Alexa, I was really shocked and disappointed when I read what you had written over at XXXXX, the post that was supposed to be to Penni but was accidentally posted to me instead. I don't know you very well, but seem to remember that you are part Native American, and adopted as well. I would think that the Native American factor might help you understand that people do not always control their destiny--that whole groups of people are systematically oppressed all over the world, and that being poor or disadvantaged does not mean that you are a lesser person, but someone who must struggle harder to overcome an uneven playing field. I would think being adopted would have made you sensitive to the the fact that the educational background and relative success in the material world of the people who rear us determines to a large degree whether we go on to college--that the college educated are not as a group more more worthy of respect, but simply luckier and more ready to take advantage of the hand up the ladder that comes with the silver spoon.

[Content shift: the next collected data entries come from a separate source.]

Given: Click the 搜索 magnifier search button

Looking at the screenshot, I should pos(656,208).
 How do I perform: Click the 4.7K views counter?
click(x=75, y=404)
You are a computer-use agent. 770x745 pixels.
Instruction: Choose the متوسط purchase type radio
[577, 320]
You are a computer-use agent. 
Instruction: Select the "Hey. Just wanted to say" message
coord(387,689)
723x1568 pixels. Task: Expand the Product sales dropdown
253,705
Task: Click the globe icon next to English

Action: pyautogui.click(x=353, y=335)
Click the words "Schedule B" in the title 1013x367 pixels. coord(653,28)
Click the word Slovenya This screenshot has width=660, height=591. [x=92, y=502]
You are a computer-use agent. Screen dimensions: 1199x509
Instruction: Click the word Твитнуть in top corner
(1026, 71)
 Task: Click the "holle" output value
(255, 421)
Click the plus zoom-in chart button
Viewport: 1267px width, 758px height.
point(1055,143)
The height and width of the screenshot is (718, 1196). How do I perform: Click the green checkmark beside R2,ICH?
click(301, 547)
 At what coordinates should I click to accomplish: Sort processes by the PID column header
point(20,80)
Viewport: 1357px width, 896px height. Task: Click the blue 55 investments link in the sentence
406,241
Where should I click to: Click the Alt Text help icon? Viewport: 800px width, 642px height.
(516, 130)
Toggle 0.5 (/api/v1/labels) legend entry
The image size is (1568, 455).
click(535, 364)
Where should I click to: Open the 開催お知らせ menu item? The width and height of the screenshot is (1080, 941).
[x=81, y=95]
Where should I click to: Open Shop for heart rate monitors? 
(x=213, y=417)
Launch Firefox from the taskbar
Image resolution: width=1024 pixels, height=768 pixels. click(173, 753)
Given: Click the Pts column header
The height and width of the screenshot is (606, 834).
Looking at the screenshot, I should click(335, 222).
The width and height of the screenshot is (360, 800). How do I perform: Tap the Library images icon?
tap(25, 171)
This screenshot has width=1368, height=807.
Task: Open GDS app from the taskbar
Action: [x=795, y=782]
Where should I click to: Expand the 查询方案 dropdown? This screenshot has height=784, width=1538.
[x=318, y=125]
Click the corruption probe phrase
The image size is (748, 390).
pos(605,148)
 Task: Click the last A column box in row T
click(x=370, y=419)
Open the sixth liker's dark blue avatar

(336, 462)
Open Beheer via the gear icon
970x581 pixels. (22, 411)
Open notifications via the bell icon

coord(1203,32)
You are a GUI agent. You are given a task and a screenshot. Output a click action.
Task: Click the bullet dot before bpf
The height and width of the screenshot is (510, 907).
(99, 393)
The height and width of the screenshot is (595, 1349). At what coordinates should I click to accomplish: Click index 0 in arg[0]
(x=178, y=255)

Your elitist, disparaging remarks remind me of the whole Bill Clinton/Paula Jones situation, where because Paula Jones was a poor uneducated woman who held a menial job, she was ridiculed by many and her accusation was not taken seriously. The fact that James Carville could come flying out of the Clinton administration and viciously attack her, with the comment that if you drag $100 through a trailer park it's amazing what you might find, or something like that, and actually sway public opinion more towards the President, made me sick and reminds me again of the arrogance of the ruling class.
Your comments reflect exactly the attitude I was talking about in my argument that it might be character building to be exposed to people from other social strata. They reflect a narrow, snobby attitude and are similar to the way I hear groups of educated people talking everywhere. There are as many decent, hard-working people among the working poor who love and nurture their children as in any other group. They simply have to concentrate on basic survival, so the luxuries of plenty of things to read, and the time to do it, music lessons, orthodontia and the other refinements which make the educated classes more "developed", more interesting, and more pleasant to be around are sometimes beyond their grasp.
I would add that our system is stacked against them and in favor of the privileged. Two examples of this would be that the penalties for crack cocaine are, I believe, 10 times as severe as those for powder, which is a middle class drug, and that people convicted of white collar crimes like embezzlement and bank fraud serve their short sentences in relative luxury. I have personally seen so many examples of total lack of character and humanity among the educated that I am quite sure background and social class have nothing to do with character development.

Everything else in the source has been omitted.